Roblox equips indie devs and small studios to build lightweight games. While Genie may fall short on precision and client deployment vs. Unity, against Roblox's creation tools and a cloud-like ops model, Genie looks formidable.

Roblox takes 30% of developer gross; backing out the Robux fx delta and creator incentives, filings imply a 22% platform take. If devs do not use Roblox Studio, can the platform still command that take rate?

Under an AI-disrupts-everything narrative, a surge in lightweight supply via Genie could also dilute engagement within the Roblox ecosystem. On those two ghosts — weaker monetization and user competition — the drop may look justified.

But Roblox's core platform value lies in its 130mn DAUs and 600mn+ MAUs, which is mid-tier scale for a game or a platform. Its staying power comes from a balanced ecosystem built over years, not from flashy animation or vast maps.

Like a durable MMO, Roblox's virtual world keeps users active due to systemic stability. And per our earlier economics, Genie is not necessarily the best near-term choice even for lightweight titles.

We therefore expect Roblox to integrate world-model capabilities rather than be disrupted by them or suffer immediate monetization hits. The stock's persistent weakness, however, also reflects DAU growth deceleration and policy noise around kids.

We have argued Roblox is a platform economy, not a single-game studio, and should be less dependent on individual product cycles. But its dev base is relatively immature, strong at creation but weaker at long-term ops, and lightweight games have short lifecycles.

When ops falter, engagement can slide quickly. We like Roblox's asset quality, but with higher DAU uncertainty, some valuation compression for certainty is warranted.

At ~25x EV/adj. EBITDA or ~7x EV/Sales after Fri's hit, the stock now trades in line with traditional game peers and below growth platforms. If DAU growth stabilizes, risk-reward skews positive at current levels.

II. More than one Thanos? Meta enters the arena

AppLovin has exited first-party games by late 2024 to focus on ads, so Genie's impact on game production should not hit it directly. Why did APP then plunge 17% that day?

First, Genie can auto-generate game ads, and Google could pull budgets into its own and network inventory, while a wave of Genie-made lightweight games may cheapen APP's existing gaming ad inventory. Second, Meta's recent ad moves added fuel to the panic.

TickerTrends surveys of app publishers indicate Meta sharply raised eCPMs and bid density for iOS in-app ads in late Jan, implying a 3–5x revenue uplift for third-party publishers. That may be Meta subsidizing share gains, but more likely reflects advertisers recognizing improved ROI on Meta Audience Network.
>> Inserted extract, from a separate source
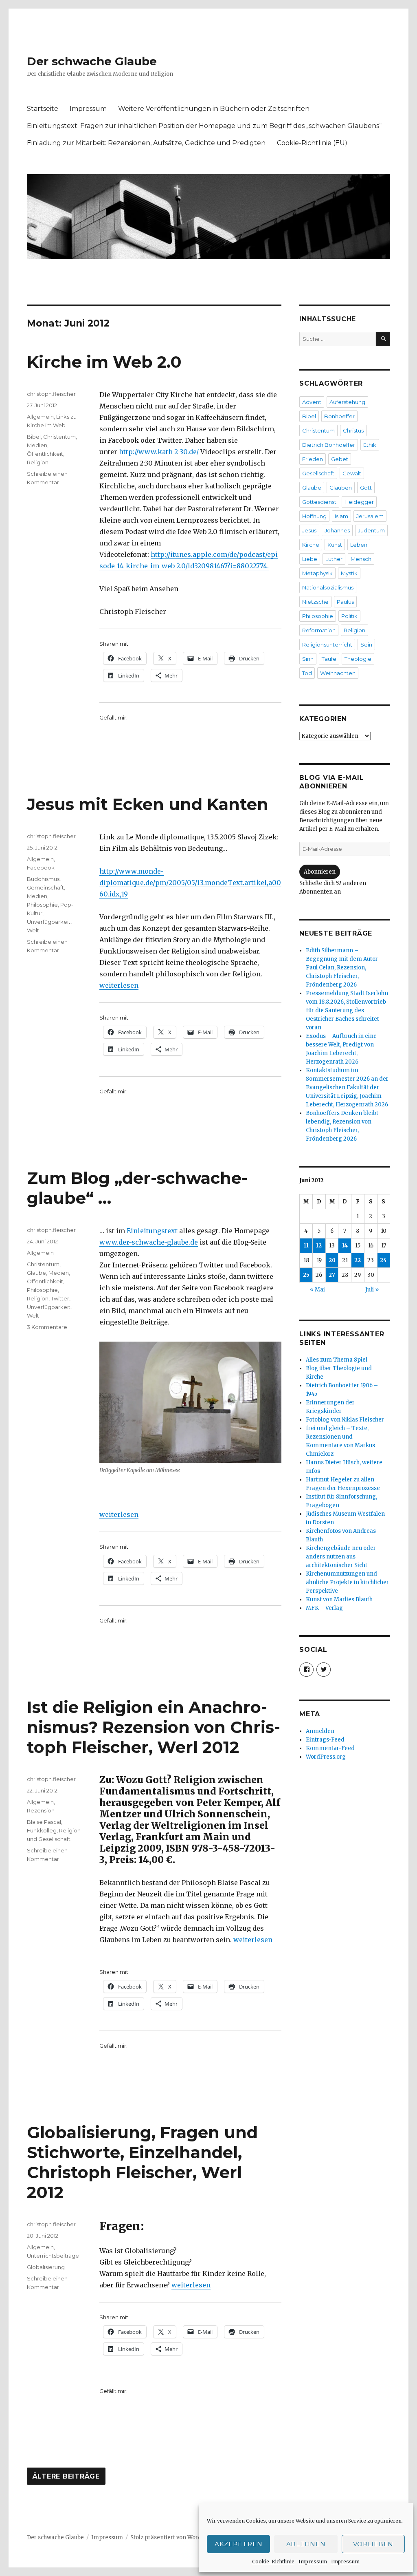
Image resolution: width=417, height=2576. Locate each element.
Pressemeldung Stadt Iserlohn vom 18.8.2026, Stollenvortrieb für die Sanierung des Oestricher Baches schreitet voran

What changed? With Apple's 2021 IDFA policy, Meta's ROI on non-consented users fell, compressing eCPMs, and Meta ultimately pulled back iOS in-app ads to protect margins. In that window, AppLovin rode AXON to dominance in iOS in-app.
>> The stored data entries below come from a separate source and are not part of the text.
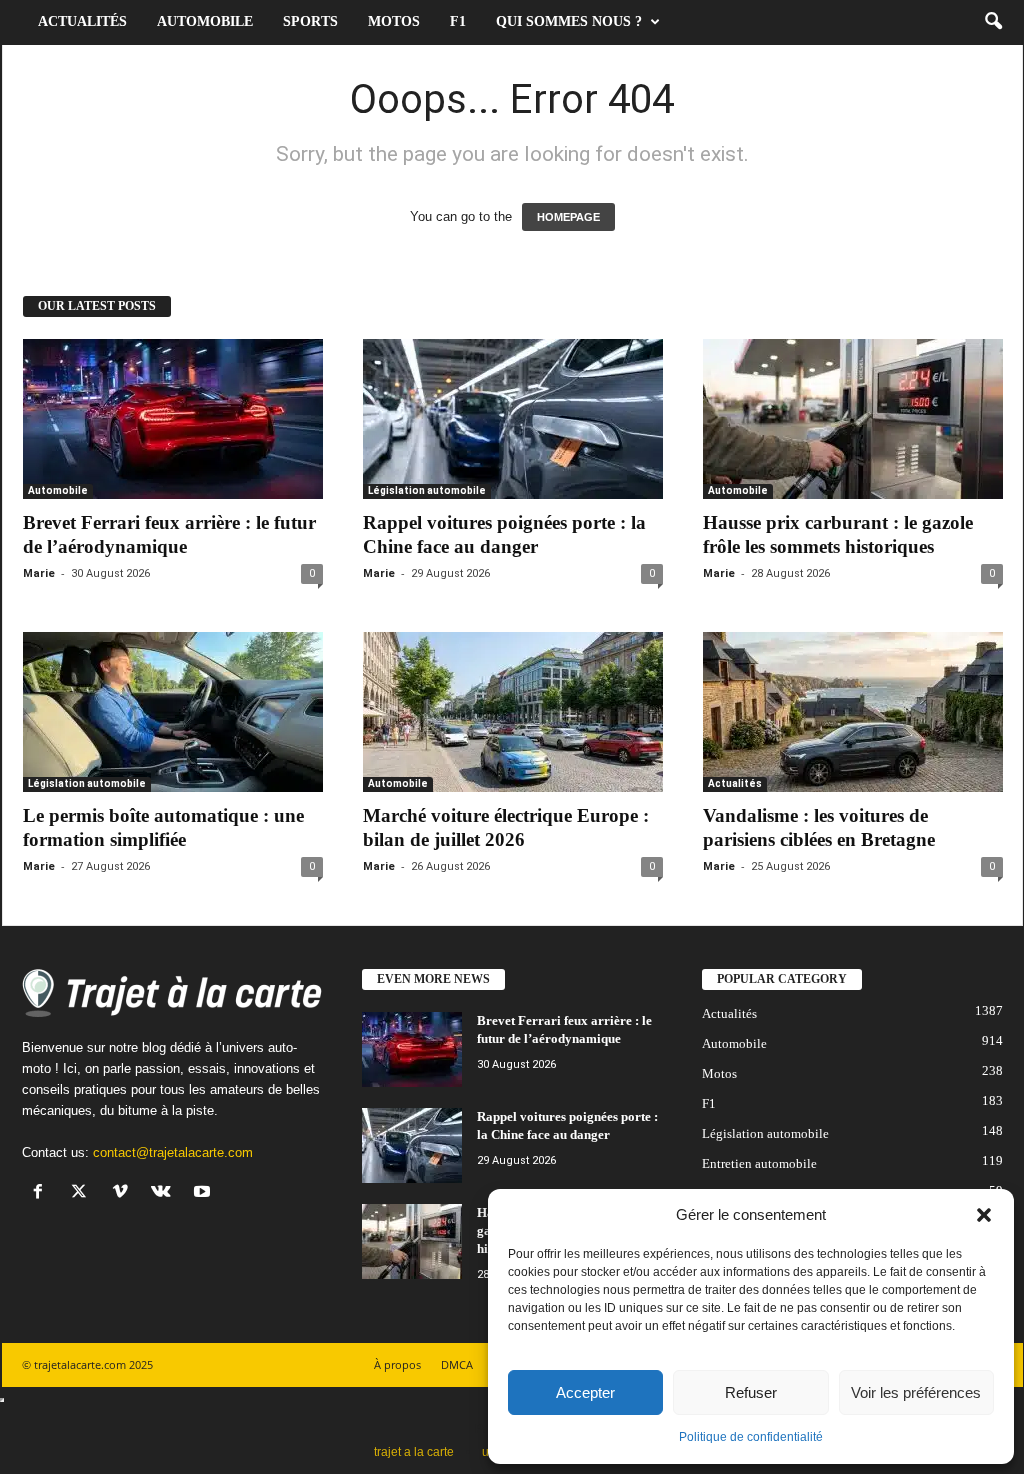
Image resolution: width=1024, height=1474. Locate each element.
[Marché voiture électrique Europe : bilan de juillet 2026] (513, 712)
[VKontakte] (165, 1193)
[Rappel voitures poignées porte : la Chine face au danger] (513, 419)
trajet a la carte (414, 1452)
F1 (458, 21)
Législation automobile (427, 490)
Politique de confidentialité (751, 1437)
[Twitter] (83, 1193)
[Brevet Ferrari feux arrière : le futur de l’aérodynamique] (173, 419)
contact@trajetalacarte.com (173, 1152)
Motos (394, 21)
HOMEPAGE (568, 217)
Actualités (82, 21)
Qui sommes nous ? (569, 21)
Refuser (751, 1392)
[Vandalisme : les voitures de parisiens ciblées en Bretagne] (853, 712)
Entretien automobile (759, 1163)
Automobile (205, 21)
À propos (397, 1364)
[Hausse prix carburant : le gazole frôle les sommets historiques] (853, 419)
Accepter (585, 1392)
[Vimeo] (124, 1193)
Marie (39, 573)
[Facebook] (42, 1193)
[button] (984, 1215)
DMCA (457, 1364)
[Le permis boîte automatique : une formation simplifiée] (173, 712)
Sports (310, 21)
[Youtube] (204, 1193)
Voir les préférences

With Advantage+ AI, Meta likely improved predictions on non-consented traffic, combining FB/IG behavioral signals with compliant app category, time, geo and device info to forecast conversion likelihood post-impression. At the same time, after massive capex, Meta is visibly pushing monetization, from higher ad load to accelerating Threads and WhatsApp commerce.

So a renewed push into iOS in-app makes sense. For AppLovin, this introduces a powerful competitor in its core gaming ad arena, and the two models will now go head-to-head.
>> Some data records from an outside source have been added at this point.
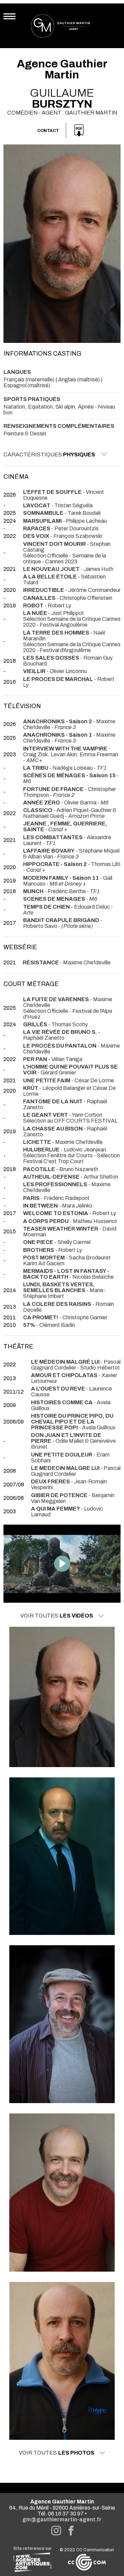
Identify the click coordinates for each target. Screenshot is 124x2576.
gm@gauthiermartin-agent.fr (62, 2519)
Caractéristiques (49, 454)
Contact (48, 130)
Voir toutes (56, 1616)
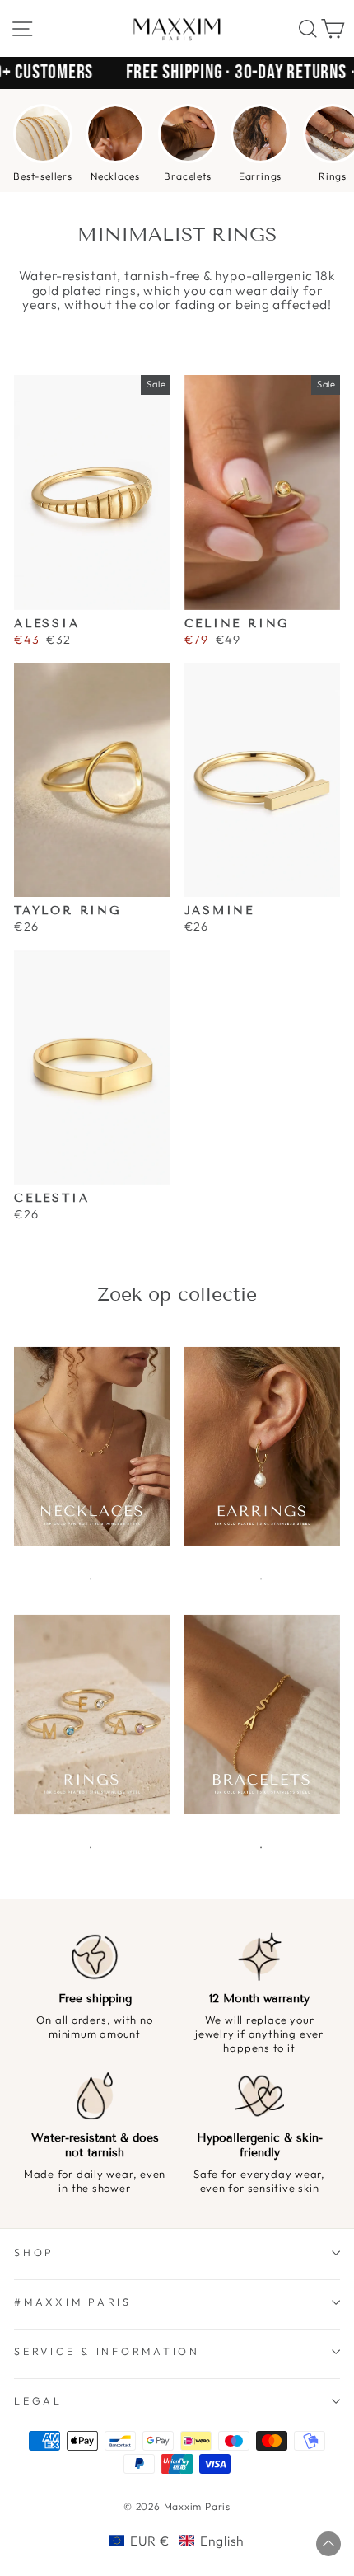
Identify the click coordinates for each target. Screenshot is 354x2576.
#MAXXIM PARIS (73, 2301)
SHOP (34, 2252)
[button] (177, 2540)
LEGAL (38, 2400)
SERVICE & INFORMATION (107, 2351)
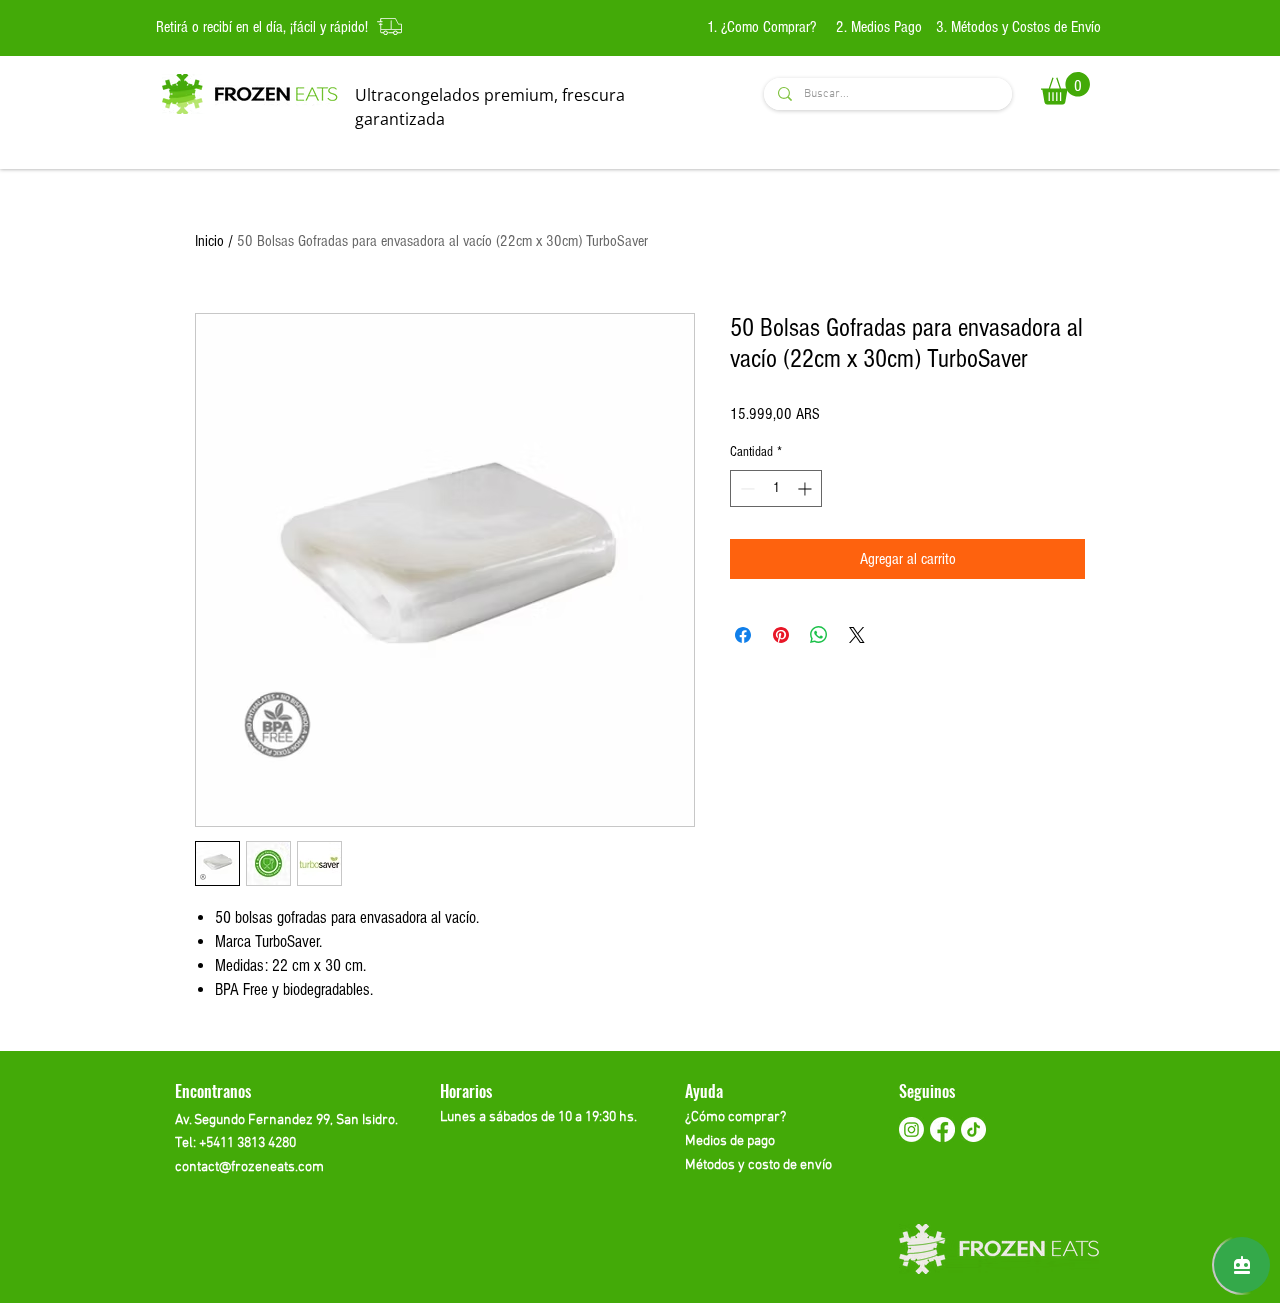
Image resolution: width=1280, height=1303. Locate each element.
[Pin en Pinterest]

While Big Tech models are formidable and Meta's user data is a unique edge, we believe APP can still compete. Its initial training data came from 1P game users and near-full-funnel publisher data via Adjust, conferring native recommendation precision.

That said, Meta's monetization urgency suggests it is serious about re-entering iOS in-app. Even near-term incentives to win back publishers and secure premium inventory can pressure AppLovin.

We do not expect Genie 3 or Meta's shifts to move APP's Q4 prints much. Consensus has ad revenue up ~60%/45% in Q4/Q1, and valuation at ~25x EV/EBITDA implies a low PEG vs. mid-term growth.

But unlike Genie's economic hurdles, Meta's actions directly cap near-term upside potential. Watch APP's upcoming earnings for management's take and Q1/2026 outlook.